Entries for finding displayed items
-- Begin --
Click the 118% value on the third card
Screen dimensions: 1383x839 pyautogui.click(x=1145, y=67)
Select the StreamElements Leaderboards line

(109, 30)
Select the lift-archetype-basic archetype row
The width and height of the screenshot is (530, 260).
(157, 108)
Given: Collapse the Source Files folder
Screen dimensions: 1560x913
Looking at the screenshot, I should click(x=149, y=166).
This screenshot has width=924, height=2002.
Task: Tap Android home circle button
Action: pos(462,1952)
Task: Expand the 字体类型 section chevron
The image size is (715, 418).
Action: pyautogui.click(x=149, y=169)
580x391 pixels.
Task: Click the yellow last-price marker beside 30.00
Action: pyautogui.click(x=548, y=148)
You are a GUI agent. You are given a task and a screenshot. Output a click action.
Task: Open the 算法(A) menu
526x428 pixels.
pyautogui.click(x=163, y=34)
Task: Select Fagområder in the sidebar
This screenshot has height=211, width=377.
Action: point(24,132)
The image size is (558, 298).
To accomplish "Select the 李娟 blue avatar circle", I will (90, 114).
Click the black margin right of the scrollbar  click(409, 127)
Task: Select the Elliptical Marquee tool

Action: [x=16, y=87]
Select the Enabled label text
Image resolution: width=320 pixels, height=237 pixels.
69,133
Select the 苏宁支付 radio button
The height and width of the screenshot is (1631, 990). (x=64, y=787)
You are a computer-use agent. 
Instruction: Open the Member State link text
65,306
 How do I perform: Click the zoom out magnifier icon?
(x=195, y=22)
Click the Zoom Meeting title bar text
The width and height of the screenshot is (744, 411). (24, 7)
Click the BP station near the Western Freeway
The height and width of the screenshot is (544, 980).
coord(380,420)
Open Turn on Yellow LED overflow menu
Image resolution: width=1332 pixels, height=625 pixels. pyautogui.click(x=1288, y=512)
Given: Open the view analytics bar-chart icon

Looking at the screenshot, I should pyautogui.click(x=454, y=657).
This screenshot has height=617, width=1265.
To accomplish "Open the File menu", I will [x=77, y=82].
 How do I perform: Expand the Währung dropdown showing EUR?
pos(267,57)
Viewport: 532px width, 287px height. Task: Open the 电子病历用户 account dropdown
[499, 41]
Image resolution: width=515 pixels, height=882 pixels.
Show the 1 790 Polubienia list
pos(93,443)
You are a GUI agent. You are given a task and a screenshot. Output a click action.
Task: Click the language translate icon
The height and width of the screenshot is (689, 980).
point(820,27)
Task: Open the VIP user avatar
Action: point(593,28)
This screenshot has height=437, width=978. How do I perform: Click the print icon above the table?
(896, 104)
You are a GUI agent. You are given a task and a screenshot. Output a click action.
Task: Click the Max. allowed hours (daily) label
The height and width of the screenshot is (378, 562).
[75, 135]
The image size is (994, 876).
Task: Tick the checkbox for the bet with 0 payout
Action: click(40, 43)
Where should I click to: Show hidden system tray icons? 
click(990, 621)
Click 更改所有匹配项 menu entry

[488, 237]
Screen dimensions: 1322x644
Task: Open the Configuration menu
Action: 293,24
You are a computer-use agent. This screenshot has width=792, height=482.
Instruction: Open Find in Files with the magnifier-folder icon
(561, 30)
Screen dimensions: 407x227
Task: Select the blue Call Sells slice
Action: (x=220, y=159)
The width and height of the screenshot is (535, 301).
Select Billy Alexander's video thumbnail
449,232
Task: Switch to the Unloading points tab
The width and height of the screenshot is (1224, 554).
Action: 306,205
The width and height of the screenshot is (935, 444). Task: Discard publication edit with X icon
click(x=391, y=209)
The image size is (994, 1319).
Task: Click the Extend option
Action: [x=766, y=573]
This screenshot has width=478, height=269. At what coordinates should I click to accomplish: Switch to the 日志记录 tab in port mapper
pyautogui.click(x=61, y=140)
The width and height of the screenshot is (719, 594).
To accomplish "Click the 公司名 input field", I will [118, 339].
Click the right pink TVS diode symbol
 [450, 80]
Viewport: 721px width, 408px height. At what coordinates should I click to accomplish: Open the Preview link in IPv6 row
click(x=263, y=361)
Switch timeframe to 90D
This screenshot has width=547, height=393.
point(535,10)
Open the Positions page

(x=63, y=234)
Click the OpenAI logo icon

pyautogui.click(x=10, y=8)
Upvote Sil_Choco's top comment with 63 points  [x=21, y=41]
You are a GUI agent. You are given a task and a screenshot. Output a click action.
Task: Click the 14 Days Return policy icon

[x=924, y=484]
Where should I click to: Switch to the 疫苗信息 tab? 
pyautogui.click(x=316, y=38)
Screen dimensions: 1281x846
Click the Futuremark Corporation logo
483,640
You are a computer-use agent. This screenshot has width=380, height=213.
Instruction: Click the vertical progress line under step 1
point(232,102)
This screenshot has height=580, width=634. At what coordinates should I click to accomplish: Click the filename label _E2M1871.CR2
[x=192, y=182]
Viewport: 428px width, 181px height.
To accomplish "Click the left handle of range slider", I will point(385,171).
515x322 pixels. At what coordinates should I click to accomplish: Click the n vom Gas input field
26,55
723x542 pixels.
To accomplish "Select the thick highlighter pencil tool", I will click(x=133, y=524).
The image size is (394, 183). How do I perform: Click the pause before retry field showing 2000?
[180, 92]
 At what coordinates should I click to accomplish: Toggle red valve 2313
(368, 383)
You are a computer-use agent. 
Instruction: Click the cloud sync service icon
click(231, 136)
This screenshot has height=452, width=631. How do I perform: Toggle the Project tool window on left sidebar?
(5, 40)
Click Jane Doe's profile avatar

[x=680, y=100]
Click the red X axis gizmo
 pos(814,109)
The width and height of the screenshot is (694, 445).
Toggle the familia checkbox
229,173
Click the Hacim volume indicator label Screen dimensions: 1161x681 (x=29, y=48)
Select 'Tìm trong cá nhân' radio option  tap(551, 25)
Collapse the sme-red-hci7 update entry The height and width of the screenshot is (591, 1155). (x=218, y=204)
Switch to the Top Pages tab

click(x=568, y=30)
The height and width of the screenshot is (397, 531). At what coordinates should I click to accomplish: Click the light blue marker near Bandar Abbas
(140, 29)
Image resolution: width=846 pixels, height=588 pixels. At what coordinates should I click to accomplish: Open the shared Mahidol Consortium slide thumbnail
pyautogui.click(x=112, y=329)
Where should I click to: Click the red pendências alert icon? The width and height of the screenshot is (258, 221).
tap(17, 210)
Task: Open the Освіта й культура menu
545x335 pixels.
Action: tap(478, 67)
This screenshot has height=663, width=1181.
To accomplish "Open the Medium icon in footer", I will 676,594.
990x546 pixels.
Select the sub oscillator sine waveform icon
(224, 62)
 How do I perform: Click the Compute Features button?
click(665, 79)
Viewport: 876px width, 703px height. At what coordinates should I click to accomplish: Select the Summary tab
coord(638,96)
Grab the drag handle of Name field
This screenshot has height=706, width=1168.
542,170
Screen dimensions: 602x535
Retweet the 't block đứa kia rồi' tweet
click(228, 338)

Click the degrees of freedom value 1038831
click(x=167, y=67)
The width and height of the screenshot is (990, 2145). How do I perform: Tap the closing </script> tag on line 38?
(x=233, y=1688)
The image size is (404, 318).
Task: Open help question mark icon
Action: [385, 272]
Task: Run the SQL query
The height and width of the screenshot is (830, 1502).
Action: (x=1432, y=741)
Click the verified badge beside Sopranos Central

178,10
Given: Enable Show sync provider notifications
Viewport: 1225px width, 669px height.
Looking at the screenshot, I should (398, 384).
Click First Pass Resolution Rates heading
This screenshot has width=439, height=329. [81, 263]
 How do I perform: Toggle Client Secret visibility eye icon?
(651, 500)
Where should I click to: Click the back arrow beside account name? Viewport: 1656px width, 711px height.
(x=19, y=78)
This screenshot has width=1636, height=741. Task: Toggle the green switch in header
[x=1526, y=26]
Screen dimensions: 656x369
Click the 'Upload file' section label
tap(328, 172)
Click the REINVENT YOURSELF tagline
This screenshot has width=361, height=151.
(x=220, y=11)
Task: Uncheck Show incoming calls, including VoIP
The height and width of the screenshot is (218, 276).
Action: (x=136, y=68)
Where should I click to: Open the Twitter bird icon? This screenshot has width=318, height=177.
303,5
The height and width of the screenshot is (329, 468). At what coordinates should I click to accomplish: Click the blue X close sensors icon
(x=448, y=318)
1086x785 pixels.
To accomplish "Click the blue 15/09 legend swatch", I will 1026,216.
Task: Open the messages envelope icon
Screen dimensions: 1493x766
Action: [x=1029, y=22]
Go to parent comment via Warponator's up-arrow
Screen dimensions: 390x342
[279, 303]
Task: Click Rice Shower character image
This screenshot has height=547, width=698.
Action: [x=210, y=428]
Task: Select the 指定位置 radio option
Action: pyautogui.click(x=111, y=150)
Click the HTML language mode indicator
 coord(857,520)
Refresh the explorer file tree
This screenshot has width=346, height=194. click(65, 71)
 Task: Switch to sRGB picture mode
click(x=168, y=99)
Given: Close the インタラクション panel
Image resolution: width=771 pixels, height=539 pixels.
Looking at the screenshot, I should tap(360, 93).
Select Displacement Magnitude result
-- End --
• [WRITTEN REQUEST]: Arrange the lines of the entries above as a numbered list, starting at the line containing "Image resolution: width=515" and ending at the line containing "pos(93,443)", leaving out any blank lines.

• [CORRECT RESULT]:
1. Image resolution: width=515 pixels, height=882 pixels.
2. Show the 1 790 Polubienia list
3. pos(93,443)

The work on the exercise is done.